• _EXERCISE INPUTS_
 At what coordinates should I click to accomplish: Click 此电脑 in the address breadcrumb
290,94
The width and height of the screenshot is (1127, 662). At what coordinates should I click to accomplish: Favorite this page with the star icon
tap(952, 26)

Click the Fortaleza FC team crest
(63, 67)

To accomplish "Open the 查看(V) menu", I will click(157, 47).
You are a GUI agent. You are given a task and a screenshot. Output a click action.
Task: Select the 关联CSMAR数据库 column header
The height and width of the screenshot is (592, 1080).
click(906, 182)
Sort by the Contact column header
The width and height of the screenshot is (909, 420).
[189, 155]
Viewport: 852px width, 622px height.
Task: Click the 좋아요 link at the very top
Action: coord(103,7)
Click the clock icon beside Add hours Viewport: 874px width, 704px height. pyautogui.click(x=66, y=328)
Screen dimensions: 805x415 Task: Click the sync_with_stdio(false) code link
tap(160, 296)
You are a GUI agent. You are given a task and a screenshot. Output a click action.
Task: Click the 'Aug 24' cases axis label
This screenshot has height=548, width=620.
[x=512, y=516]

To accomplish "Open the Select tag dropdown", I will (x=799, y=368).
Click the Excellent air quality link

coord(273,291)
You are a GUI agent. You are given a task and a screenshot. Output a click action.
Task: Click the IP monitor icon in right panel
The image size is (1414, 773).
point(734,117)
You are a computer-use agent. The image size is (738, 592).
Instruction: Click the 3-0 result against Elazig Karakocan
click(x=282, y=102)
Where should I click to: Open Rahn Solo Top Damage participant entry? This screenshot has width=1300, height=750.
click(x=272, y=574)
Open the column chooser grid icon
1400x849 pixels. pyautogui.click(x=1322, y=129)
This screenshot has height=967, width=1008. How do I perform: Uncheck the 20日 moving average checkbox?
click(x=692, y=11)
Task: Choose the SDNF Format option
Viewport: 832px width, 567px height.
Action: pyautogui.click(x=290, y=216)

• _TASK PROMPT_
The expected answer is an exact copy of the lines beginning at the one with "Task: Click the 'Aug 24' cases axis label" and running to the end of the entries above.

• _SOLUTION TO THE PROBLEM_
Task: Click the 'Aug 24' cases axis label
This screenshot has height=548, width=620.
[x=512, y=516]

To accomplish "Open the Select tag dropdown", I will (x=799, y=368).
Click the Excellent air quality link

coord(273,291)
You are a GUI agent. You are given a task and a screenshot. Output a click action.
Task: Click the IP monitor icon in right panel
The image size is (1414, 773).
point(734,117)
You are a computer-use agent. The image size is (738, 592).
Instruction: Click the 3-0 result against Elazig Karakocan
click(x=282, y=102)
Where should I click to: Open Rahn Solo Top Damage participant entry? This screenshot has width=1300, height=750.
click(x=272, y=574)
Open the column chooser grid icon
1400x849 pixels. pyautogui.click(x=1322, y=129)
This screenshot has height=967, width=1008. How do I perform: Uncheck the 20日 moving average checkbox?
click(x=692, y=11)
Task: Choose the SDNF Format option
Viewport: 832px width, 567px height.
Action: pyautogui.click(x=290, y=216)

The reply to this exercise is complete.